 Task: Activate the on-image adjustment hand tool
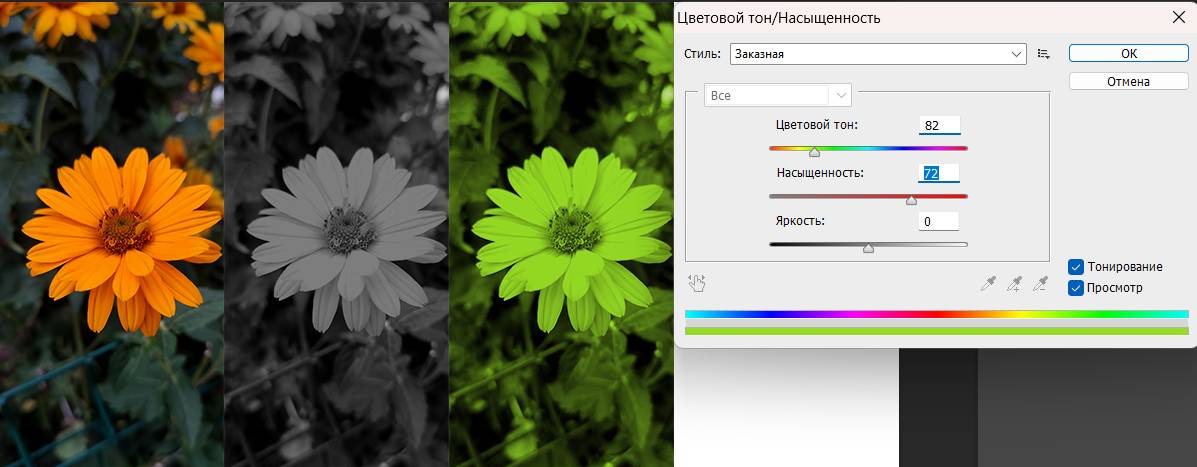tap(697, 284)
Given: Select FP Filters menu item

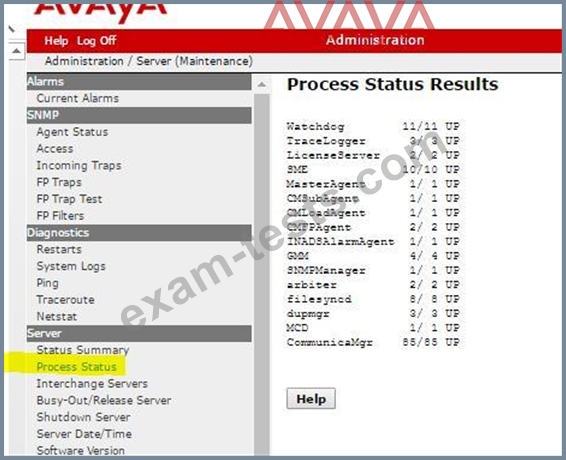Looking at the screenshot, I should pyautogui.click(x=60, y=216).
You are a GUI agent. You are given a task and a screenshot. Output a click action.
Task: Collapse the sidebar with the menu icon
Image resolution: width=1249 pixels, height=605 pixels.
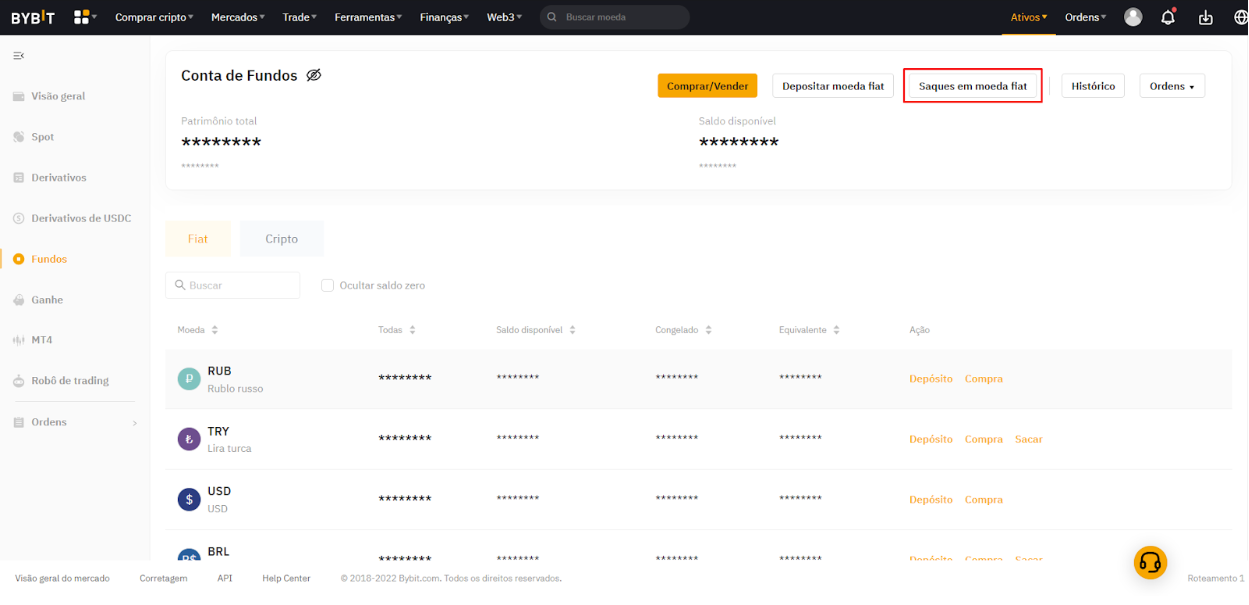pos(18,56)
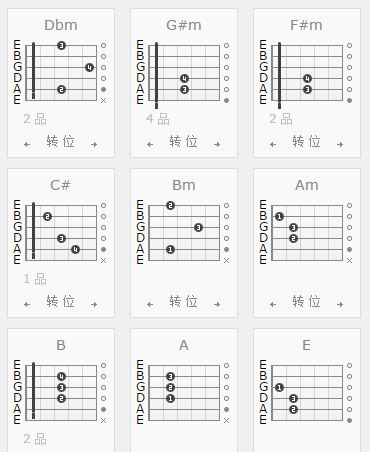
◇ ◇ ◇
> _Task brief_
The expected response is every line of the material, written out exactly, with the images removed.

> _Task response_
 Task: Activate the on-image adjustment hand tool
tap(697, 284)
Given: Select FP Filters menu item

Looking at the screenshot, I should pyautogui.click(x=60, y=216).
You are a GUI agent. You are given a task and a screenshot. Output a click action.
Task: Collapse the sidebar with the menu icon
Image resolution: width=1249 pixels, height=605 pixels.
pos(18,56)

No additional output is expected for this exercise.